_Source_.
☆ ☆ ☆ ☆
Growing GC Young Gen Times

Fri May 14 11:30:30 PDT 2010

Ramki~

File 3.

Matt

On Fri, May 14, 2010 at 2:30 PM, Matt Fowles <matt.fowles at gmail.com> wrote:
> Ramki~
>
> File 2.
>
> Matt
>
> On Fri, May 14, 2010 at 2:29 PM, Matt Fowles <matt.fowles at gmail.com> wrote:
>> Ramki~
>>
>> Attached are 3 different runs with slightly tweaked VM settings based
>> on suggestions from this list and others.
>>
>> All of them have reduced the MaxTenuringThreshold to 2.
>>
>> gc1.log reduces the young gen size to 1g and the old gen size to 7g
>> initially.  As you can see from it, the young gen sweep speed does not
>> improve after the CMS sweep that occurs part way through the run.
>> gc2.log adds the -XX:+UseLargePages and -XX:+AlwaysPreTouch options to
>> the settings from gc1.log
>> gc3.log adds the -XX:+UseLargePages and -XX:+AlwaysPreTouch options to
>> a 4g young gen with the original 32g total heap.
>>
>> Due to the quirks of the infrastructure running these tests, data
>> volumes (and hence allocation rates) are NOT comparable between runs.
>> Because the tests take ~4 hours to run, we run several tests in
>> parallel against different sources of data.
>>
>> Matt
>>
>> PS - Due to attachment size restrictions I am going to send each file
>> in its own email.
>>
>> On Fri, May 14, 2010 at 1:23 PM, Y. Srinivas Ramakrishna
>> <y.s.ramakrishna at oracle.com> wrote:
>>> On 05/14/10 10:07, Matt Fowles wrote:
>>>>
>>>> Ramki~
>>>>
>>>> The machine has 4 cpus each of which have 4 cores.  I will adjust the
>>>
>>> Great, thanks. I'd suggest make ParallelGCThreads=8. Also compare with
>>> -XX:-UseParNewGC. if it's the kind of fragmentation that we
>>> believe may be the cause here, you'd see larger gc times in the
>>> latter case but they would not increase as they do now. But that
>>> is conjecture at this point.
☆ ☆ ☆ ☆
_Material_.

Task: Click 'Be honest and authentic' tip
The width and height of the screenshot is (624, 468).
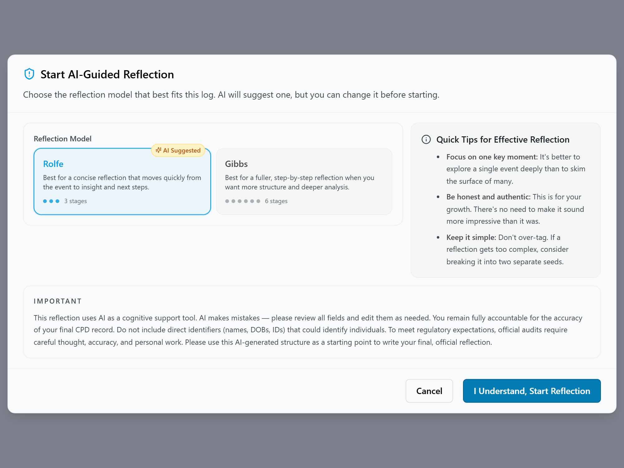Action: (x=488, y=197)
☆ ☆ ☆ ☆
_Task details_. According to the garbage collection thread, what value was MaxTenuringThreshold reduced to in all three runs? The material is from a different source than the garbage collection thread.

_Written reply_. It was reduced to 2.